Request Review of draft-baeuerle-netnews-cancel-lock
Requested revision No specific revision (document currently at 09)
Type Last Call Review
Team Security Area Directorate (secdir)
Deadline 2017-06-28
Requested 2017-05-31
Authors Michael Bäuerle
I-D last updated 2017-06-15
Completed reviews Genart Last Call review of -05 by Paul Kyzivat (diff)
Secdir Last Call review of -05 by David Mandelberg (diff)
Genart Telechat review of -06 by Paul Kyzivat (diff)
Secdir Telechat review of -06 by David Mandelberg (diff)
Opsdir Telechat review of -06 by Joel Jaeggli (diff)
Assignment Reviewer David Mandelberg
State Completed
Request Last Call review on draft-baeuerle-netnews-cancel-lock by Security Area Directorate Assigned
Reviewed revision 05 (document currently at 09)
Result Not ready
Completed 2017-06-15
review-baeuerle-netnews-cancel-lock-05-secdir-lc-mandelberg-2017-06-15-00
I have reviewed this document as part of the security directorate's
ongoing effort to review all IETF documents being processed by the IESG.
These comments were written primarily for the benefit of the  security
area directors.  Document editors and WG chairs should treat  these
comments just like any other last call comments.

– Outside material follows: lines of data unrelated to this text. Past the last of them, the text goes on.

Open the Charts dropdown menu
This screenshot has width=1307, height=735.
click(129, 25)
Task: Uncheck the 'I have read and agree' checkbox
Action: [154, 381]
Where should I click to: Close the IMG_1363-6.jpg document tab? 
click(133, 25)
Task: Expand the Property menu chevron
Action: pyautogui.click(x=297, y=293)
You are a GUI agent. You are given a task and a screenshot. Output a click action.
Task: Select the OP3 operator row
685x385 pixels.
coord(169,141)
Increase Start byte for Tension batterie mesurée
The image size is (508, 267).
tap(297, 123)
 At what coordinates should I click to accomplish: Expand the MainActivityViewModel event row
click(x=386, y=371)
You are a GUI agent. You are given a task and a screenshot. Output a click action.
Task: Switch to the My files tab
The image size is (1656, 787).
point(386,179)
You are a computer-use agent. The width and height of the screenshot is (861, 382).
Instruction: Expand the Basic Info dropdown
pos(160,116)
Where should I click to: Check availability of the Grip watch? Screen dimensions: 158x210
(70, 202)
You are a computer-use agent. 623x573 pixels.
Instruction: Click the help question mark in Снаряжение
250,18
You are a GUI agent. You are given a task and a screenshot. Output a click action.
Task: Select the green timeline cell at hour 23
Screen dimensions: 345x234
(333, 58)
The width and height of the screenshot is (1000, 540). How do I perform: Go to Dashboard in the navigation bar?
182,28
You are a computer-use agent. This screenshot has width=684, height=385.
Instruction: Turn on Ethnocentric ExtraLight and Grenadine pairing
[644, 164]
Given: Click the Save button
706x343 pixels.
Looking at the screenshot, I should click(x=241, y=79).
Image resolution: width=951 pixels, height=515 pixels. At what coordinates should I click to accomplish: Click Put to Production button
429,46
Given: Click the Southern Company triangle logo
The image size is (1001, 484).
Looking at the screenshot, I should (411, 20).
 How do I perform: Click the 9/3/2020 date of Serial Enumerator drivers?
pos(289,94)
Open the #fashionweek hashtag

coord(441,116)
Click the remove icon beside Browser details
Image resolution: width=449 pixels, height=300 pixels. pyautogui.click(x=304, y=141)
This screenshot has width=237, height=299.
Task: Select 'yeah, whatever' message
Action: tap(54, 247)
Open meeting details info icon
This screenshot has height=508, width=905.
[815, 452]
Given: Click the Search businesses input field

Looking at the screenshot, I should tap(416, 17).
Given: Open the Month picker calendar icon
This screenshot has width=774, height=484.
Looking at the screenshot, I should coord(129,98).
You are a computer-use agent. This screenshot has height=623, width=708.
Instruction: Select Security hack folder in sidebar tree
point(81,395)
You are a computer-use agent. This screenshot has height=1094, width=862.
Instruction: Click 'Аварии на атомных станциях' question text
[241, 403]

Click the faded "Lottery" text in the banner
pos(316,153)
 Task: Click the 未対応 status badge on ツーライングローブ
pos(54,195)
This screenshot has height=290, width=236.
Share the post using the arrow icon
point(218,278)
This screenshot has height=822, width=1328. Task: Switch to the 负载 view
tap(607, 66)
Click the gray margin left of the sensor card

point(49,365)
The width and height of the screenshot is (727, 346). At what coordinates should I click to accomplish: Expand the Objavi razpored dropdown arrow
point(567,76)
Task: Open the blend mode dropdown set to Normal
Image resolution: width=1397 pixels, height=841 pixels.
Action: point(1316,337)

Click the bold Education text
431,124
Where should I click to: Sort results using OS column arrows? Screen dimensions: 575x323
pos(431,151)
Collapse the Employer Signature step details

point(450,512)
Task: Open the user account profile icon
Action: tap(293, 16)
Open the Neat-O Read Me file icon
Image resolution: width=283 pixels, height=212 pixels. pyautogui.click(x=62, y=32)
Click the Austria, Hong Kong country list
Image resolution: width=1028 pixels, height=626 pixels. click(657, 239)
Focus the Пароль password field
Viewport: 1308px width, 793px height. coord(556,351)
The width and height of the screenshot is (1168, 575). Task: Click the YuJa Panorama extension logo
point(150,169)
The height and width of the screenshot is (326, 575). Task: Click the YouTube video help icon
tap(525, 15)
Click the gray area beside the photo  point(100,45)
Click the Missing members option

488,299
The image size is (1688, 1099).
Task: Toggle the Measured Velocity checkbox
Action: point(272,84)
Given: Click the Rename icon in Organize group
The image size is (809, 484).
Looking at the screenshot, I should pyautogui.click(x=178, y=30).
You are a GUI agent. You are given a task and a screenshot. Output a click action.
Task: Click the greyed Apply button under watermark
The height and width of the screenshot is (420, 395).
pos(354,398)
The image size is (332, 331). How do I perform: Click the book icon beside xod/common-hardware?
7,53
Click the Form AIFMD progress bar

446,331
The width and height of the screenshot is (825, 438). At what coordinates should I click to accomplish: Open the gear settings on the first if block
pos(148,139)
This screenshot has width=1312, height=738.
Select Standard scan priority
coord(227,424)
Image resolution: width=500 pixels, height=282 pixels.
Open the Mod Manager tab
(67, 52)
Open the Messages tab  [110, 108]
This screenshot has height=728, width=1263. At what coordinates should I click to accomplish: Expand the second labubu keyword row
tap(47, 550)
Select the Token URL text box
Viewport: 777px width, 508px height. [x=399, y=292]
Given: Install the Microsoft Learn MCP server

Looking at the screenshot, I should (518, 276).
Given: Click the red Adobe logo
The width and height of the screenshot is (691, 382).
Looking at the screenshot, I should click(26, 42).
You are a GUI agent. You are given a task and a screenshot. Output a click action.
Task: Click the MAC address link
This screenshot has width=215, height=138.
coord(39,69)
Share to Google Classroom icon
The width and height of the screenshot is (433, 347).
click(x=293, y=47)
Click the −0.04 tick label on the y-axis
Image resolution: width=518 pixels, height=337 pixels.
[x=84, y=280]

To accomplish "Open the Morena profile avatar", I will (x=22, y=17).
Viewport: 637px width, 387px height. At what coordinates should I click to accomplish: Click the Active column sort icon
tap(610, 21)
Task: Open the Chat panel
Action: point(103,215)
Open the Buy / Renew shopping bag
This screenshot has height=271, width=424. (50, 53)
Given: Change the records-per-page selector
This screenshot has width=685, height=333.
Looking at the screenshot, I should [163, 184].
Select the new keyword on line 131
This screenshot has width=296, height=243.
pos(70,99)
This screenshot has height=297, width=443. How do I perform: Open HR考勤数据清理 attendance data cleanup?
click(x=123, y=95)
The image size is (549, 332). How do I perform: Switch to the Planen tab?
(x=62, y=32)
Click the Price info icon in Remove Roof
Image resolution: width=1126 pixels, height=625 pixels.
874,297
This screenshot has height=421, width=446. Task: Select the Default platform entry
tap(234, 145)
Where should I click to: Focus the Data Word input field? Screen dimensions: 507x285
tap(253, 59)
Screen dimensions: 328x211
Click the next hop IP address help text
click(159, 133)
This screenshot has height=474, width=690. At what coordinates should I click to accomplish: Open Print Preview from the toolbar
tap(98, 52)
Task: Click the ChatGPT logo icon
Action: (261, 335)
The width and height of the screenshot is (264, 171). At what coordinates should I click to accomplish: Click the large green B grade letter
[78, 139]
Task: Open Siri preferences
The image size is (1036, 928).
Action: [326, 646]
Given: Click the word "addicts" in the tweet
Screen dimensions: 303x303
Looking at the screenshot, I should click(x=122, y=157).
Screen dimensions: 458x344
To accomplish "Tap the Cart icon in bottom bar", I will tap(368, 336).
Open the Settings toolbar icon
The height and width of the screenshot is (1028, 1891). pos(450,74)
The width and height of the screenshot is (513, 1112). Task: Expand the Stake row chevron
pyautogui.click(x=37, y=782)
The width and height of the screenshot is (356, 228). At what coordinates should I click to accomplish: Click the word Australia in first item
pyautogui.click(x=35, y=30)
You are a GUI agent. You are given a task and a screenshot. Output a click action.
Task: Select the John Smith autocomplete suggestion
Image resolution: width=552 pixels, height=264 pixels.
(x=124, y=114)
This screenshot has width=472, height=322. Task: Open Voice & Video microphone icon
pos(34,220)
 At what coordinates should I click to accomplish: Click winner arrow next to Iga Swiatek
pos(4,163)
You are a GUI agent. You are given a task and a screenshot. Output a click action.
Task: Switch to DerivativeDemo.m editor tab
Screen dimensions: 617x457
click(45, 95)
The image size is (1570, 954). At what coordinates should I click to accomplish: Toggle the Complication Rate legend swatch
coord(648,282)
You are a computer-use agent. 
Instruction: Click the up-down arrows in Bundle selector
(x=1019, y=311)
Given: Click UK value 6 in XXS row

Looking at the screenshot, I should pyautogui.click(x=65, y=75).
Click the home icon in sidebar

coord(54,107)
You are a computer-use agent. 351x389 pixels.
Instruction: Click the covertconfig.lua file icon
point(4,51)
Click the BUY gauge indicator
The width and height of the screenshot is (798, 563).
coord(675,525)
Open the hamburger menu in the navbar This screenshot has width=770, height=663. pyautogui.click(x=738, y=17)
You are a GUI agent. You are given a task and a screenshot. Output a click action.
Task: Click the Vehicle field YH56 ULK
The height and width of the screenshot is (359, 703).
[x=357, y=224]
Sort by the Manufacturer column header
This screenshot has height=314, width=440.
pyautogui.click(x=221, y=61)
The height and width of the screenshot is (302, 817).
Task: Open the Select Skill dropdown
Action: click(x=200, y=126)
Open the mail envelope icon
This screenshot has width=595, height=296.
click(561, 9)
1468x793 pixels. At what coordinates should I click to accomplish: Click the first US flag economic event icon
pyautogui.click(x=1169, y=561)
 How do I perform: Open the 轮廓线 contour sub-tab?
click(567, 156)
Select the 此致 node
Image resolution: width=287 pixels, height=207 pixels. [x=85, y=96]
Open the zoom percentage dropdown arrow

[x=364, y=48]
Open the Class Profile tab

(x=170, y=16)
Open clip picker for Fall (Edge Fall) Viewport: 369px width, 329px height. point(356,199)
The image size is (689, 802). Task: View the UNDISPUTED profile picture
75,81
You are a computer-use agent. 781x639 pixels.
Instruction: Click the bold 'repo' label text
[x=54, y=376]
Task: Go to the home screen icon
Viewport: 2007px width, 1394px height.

The summary of the review is Not ready.

The authentication in this document is single-use per article. I.e.,
once a single supersede or cancel is issued for an article, anybody can
"forge" other valid supersedes or cancels for the same article. I assume
that a cancel followed by a forged cancel is unimportant, but what about
cancel->supersede, supersede->cancel, or supersede->supersede? Also,
what about the race condition if the attacker can propagate the forgery
faster than the original propagates?

This document recommends calculating a single key K for each article
(section 4), then publishing base64(hash(base64(K))) values for multiple
different hash algorithms. This means that the preimage resistance of
the weakest hash algorithm places an upper bound on the security of the
authentication, even if the receiver ignores weaker algorithms. (An
attacker who can calculate K from the weak hash can generate valid keys
for the stronger hashes.) Additionally, while plenty of research goes
into preimage security of individual hash algorithms, I don't think as
much research goes into preimage security of multiple algorithms used in
parallel on the same input. While I don't know of any non-brute-force
attacks that can find X given sha256(X) and sha512(X), I see no reason
that it wouldn't be easier than the easiest of the two individual
preimage attacks. (I am not an expert though, there might be something
I'm missing.)

Section 4: Is it ever possible for two different (uid, mid) pairs to
have the same concatenated value? E.g., alice@example.co + mfoo and
alice@example.com + foo. If that ever happened and one of the two
articles was canceled, an attacker would be able to cancel the other
article.

Section 4: I don't understand Q1. Are you asking me if the existing
implementations are doing something insecure? (It's not specified well
enough for me to tell.)

Section 4: I think you should run any user-supplied password through a
key derivation function before using it as a MAC key.

Section 7: As I understand the terms, you care about preimage
resistance, but not second preimage. (I think preimage covers finding
any input that results in the specified output, not only the input that
originally generated the specified output. But I might be
misunderstanding the terms.)

Section 7: I don't know where the minimum key sizes come from, but they
seem a bit low to me. And for Q2, I don't know, sorry.